-- SOURCE TEXT follows --

Marijuana: Obama’s change of heart
The president has come very close “to endorsing outright legalization” of weed, noting that it’s no more harmful than alcohol.
For supporters of marijuana legalization, it’s a major milestone, said George Zornick in The Washington Post. President Obama has come very close “to endorsing outright legalization” of weed, noting that it’s no more harmful than alcohol, and saying it’s unfair that the vast majority of people busted for weed are black and Hispanic kids from poor neighborhoods. In an interview with The New Yorker, the president ruefully noted that it was well-known that “I smoked pot as a kid,” and said he now views it as “a bad habit and a vice” that he wouldn’t want to see his daughters take up. But in a major change for a president who once advocated strong enforcement of federal marijuana laws, Obama expressed qualified support for the legalization of cannabis in Colorado and Washington, saying society should not have laws for which “a select few get punished.”
What do you expect from the guy who was once the biggest stoner in his high school’s “Choom Gang”? said Ed Rogers in WashingtonPost.com. By claiming that smoking marijuana is on par with cigarettes or alcohol, the president sent a “dangerous” message, telling kids that “doing drugs is not a big deal.” In reality, marijuana use can be addictive, said former federal drug czar William Bennett inCNN.com. Just ask Lady Gaga. The pop star recently disclosed that she smoked up to 20 joints a day as a form of “self-medication” for anxiety, “numbing myself completely.” She’s hardly alone. The 2012 National Survey on Drug Use and Health reported that 4.3 million Americans have “marijuana dependence,” and some are adolescents. Legalizing it would open the door to more abuse.
Obama actually said he was worried about that, said Peter Grier in CSMonitor.com. So why did he switch positions, and warily step into the public debate over marijuana now? Just as he did in his belated “evolution” on gay marriage, Obama appears to be following popular opinion. A recent poll found that 58 percent of Americans now support legalization, with support jumping 10 points in just one year. With other states now eyeing changes in their marijuana laws, Obama and the Democrats clearly have decided to embrace legalization as a way of winning the allegiance of young voters. As a younger stoner, Obama saw weed as a source of fun; now, as president, he sees it as a source of “serious political rewards.”

-- SOURCE TEXT concluded --

WHAT TO DO – Transcribe the passage of the article on Obama and marijuana starting at "Marijuana: Obama’s change" and ending at "harmful than alcohol.", keeping every word and punctuation mark unchanged.

-- DATA EXCERPTS follows --

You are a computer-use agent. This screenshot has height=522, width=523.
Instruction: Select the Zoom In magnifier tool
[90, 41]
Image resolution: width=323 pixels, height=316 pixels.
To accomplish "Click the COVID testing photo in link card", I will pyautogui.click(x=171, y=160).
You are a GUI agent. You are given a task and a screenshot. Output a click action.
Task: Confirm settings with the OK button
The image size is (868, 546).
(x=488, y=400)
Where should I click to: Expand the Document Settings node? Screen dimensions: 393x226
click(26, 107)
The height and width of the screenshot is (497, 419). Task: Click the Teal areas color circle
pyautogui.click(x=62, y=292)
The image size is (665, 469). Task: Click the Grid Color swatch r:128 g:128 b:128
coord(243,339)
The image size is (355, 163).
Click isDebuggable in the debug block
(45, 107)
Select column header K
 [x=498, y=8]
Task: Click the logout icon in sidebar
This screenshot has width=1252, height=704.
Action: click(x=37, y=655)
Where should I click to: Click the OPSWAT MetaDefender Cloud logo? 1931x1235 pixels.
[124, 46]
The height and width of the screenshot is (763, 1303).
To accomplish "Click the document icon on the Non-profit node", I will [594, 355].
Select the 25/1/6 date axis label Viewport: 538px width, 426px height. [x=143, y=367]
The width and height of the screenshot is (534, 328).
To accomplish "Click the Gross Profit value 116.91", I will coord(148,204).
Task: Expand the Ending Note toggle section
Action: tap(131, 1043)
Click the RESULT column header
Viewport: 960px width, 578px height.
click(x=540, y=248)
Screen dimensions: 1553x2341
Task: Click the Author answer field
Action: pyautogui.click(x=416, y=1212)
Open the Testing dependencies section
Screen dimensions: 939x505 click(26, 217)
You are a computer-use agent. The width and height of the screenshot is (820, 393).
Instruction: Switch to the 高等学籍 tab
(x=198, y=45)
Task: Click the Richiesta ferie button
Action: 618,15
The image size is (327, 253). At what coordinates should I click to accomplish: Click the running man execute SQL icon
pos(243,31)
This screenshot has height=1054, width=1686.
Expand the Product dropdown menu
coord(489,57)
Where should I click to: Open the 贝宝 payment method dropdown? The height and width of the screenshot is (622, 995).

-- DATA EXCERPTS concluded --

RESULT FOR THIS EXERCISE –
Marijuana: Obama’s change of heart
The president has come very close “to endorsing outright legalization” of weed, noting that it’s no more harmful than alcohol.